Telset.id – Tren modifikasi motor dengan ban berukuran besar berpotensi mengorbankan aspek keselamatan. Technical Analyst PT Wahana Makmur Sejati, Wahyu Budhi, mengungkapkan enam dampak teknis kritis, mulai dari tarikan berat hingga jarak pengereman bertambah.
Wahyu menegaskan, pabrikan merancang setiap komponen, termasuk ukuran ban, dengan perhitungan teknis yang saling berkaitan untuk menjamin performa dan keamanan. “Penggunaan ban tidak sesuai standar bisa berdampak pada banyak aspek,” ujarnya.

Meski penggantian ban besar tidak sepenuhnya dilarang, Wahyu meminta pertimbangan matang terhadap sejumlah kekurangan. Berikut enam risiko utama berdasarkan penjelasan ahli.

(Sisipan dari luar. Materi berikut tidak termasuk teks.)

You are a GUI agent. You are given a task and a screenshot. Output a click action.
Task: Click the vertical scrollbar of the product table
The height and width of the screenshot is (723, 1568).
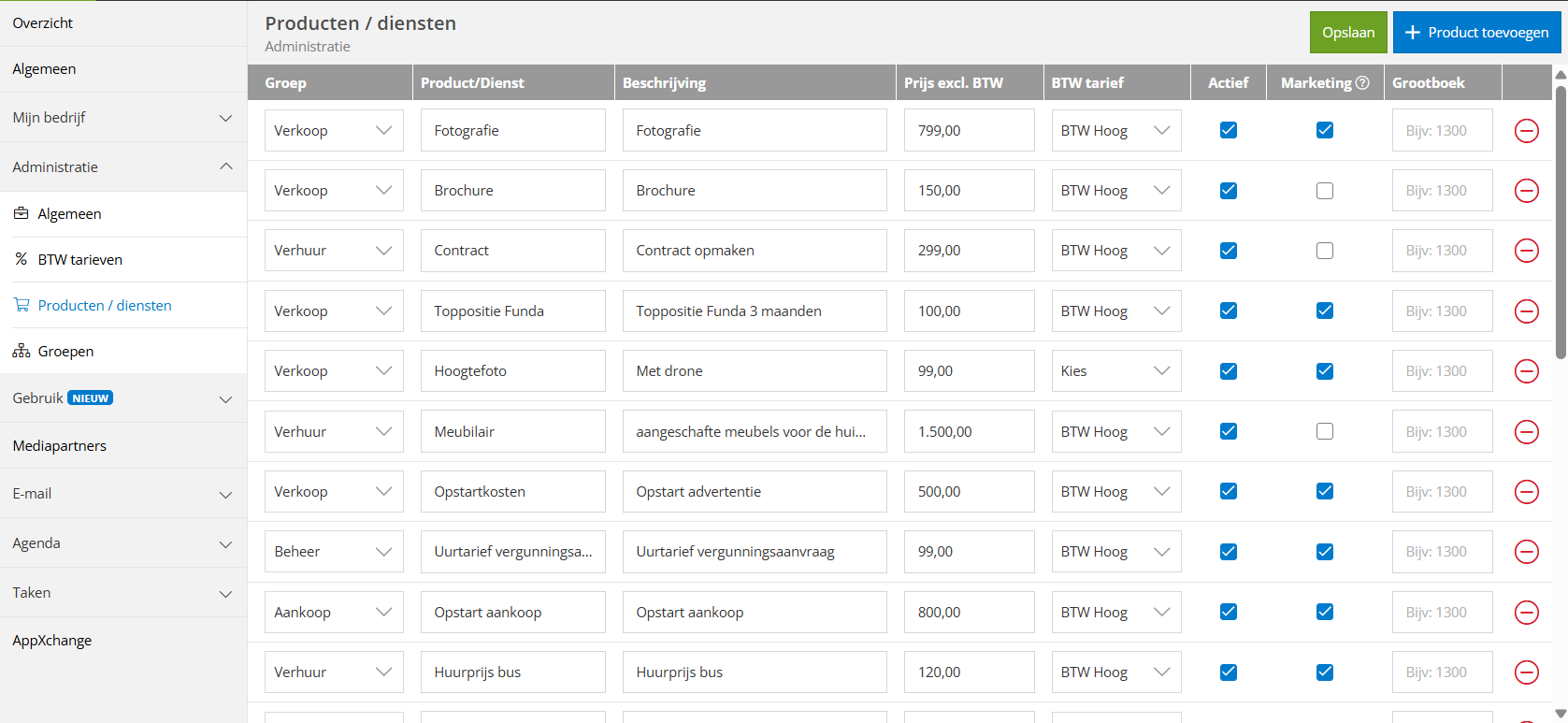tap(1560, 224)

Pertama, tarikan motor menjadi lebih berat. Ban besar memiliki bidang kontak lebih luas dengan jalan, meningkatkan gaya gesek. Mesin membutuhkan tenaga ekstra untuk menggerakkan roda, sehingga akselerasi terasa lambat.
Kedua, konsumsi bahan bakar lebih boros. Beban kerja mesin yang meningkat berdampak langsung pada efisiensi. Motor memerlukan energi lebih besar untuk bergerak, sehingga pemakaian BBM menjadi tidak optimal.
Ketiga, handling berubah dan kurang presisi. Karakter pengendalian motor bergeser. Setir bisa terasa berat dan kurang responsif, khususnya saat bermanuver atau menikung tajam. Hal ini mengurangi kendali pengemudi.
Keempat, jarak pengereman berpotensi bertambah. Spesifikasi ban yang tidak sesuai memengaruhi kinerja sistem rem. Distribusi beban yang berubah membuat respons pengereman tidak seoptimal standar, memperpanjang jarak henti.
Kelima, komponen kaki-kaki lebih cepat aus. Beban tambahan pada suspensi dan komponen lain di bagian kaki membuatnya bekerja ekstra. Potensi keausan dini pada komponen-komponen ini meningkat signifikan.
Keenam, risiko gesekan dengan bodi motor. Jika tidak diimbangi penyesuaian tepat, ban besar dapat bergesekan dengan spakbor atau bagian bodi lain. Kondisi ini mengganggu kenyamanan dan membahayakan kestabilan berkendara.
Wahyu Budhi kembali menekankan, saran terbaik adalah menggunakan ukuran ban sesuai standar pabrikan. Langkah ini memastikan seluruh sistem kendaraan berfungsi sebagaimana rancangan awal untuk keselamatan maksimal.